Rival Cries Foul as Netflix Avoids Tax in New Zealand-Aussie Launch17 Mar, 2015 By: Erik Gruenwedel
With Netflix slated to launch streaming service in New Zealand and Australia March 26, one rival Kiwi service is crying foul. Specifically, Netflix won’t have to pay a value-added tax as a foreign company selling digital content to New Zealand and Australian consumers.
In New Zealand, the goods and services tax (GST) is charged on the supply of goods and services at each stage of the supply chain from the supplier up to the retail stage of the distribution. Not having to pay GST amounts to about a 15% cost advantage to Netflix, which irks regional ITV service Spark, operator of SVOD service Lightbox.

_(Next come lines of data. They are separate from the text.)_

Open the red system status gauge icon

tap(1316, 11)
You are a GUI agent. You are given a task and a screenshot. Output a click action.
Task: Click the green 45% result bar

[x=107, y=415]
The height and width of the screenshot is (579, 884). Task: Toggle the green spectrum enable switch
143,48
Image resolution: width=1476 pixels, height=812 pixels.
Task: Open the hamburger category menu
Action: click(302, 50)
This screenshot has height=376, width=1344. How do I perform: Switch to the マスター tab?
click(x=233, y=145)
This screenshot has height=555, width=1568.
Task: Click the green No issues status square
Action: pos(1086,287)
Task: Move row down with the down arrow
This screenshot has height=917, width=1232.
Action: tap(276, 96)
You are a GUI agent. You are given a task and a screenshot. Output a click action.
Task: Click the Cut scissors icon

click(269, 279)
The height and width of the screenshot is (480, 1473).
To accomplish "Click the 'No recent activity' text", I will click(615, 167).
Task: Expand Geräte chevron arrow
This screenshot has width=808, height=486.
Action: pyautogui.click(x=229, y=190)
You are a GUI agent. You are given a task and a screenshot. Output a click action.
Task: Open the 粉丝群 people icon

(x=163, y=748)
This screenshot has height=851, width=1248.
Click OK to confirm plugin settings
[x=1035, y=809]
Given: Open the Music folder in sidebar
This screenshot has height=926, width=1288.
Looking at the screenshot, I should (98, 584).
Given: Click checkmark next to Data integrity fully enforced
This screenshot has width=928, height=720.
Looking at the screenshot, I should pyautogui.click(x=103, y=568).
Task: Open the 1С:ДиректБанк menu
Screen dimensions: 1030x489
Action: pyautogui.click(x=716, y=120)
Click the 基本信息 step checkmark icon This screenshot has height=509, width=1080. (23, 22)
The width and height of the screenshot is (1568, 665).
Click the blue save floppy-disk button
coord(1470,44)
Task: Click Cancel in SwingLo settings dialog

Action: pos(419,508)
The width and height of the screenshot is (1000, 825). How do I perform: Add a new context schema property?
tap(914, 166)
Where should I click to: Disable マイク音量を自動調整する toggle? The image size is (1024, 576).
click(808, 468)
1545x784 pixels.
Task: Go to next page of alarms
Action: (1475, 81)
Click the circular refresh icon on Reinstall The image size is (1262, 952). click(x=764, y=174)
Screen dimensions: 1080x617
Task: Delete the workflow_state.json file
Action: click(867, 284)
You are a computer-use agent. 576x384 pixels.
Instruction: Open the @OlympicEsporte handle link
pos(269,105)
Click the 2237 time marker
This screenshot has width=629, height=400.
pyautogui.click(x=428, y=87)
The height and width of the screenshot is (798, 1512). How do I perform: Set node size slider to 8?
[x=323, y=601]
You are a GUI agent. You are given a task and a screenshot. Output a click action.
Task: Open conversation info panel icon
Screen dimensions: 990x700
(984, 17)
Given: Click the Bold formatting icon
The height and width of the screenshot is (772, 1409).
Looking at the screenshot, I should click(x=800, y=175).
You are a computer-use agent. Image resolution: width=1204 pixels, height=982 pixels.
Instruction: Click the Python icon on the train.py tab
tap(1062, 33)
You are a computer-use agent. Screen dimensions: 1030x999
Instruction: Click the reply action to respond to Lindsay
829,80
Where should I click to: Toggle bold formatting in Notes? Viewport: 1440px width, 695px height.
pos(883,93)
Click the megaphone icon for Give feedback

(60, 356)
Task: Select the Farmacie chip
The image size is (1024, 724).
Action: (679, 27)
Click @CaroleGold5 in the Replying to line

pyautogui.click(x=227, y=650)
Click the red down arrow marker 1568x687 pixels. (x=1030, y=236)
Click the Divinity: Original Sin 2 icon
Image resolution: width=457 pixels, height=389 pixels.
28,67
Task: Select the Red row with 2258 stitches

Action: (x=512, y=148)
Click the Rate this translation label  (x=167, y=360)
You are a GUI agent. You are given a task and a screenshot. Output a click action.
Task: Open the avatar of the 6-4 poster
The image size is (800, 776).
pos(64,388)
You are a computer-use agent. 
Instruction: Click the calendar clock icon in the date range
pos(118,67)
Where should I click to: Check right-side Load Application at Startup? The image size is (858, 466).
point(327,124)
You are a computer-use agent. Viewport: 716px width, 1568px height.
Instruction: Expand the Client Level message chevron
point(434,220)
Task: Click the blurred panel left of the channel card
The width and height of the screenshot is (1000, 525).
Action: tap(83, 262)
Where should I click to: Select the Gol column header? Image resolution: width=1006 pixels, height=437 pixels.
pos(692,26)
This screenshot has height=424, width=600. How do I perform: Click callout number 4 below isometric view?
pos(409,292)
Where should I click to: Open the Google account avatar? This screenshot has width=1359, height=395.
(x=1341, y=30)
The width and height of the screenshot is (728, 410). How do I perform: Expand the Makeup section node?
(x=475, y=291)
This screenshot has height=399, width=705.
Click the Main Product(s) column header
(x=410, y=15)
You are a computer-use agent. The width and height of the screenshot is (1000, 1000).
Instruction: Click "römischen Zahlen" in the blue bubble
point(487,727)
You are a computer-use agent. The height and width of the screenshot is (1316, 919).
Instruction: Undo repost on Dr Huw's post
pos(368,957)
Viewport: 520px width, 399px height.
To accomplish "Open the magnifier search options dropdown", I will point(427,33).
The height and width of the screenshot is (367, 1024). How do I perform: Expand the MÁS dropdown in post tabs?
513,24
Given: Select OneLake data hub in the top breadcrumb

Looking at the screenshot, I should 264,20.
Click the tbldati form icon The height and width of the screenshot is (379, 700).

“This is yet another example of the lack of a level playing field in this rapidly changing digital world,” Spark spokesperson Andrew Pirie said in a statement.
Pirie said Lightbox is established as a New Zealand company operating under the country’s rules and paying taxes. He said the same should apply to foreign operations such as Netflix. Indeed, Sky Neon, another SVOD service owned by BSkyB in United Kingdom, is paying GST since it operates Sky Television in the country.
Netflix New Zealand is actually a subsidiary of a legal entity that also operates Netflix Holland — steps Los Gatos, Calif.-based Netflix apparently took to avoid these regulations, among others.
A Netflix spokesperson told PressReader its New Zealand operations are not a local entity and thus not subject to GST.
“There have been discussions in both countries about changing the law on this to collect even from non-local entities, however, that’s something to look at in the future,” the spokesperson said.
New Zealand Revenue Minister Todd McClay, after hearing the protests, March 13 said government officials would look into how other countries are dealing with the issue.
South Africa last summer reportedly became the first country to mandate GST on any foreign-based company disseminating electronic services in the country.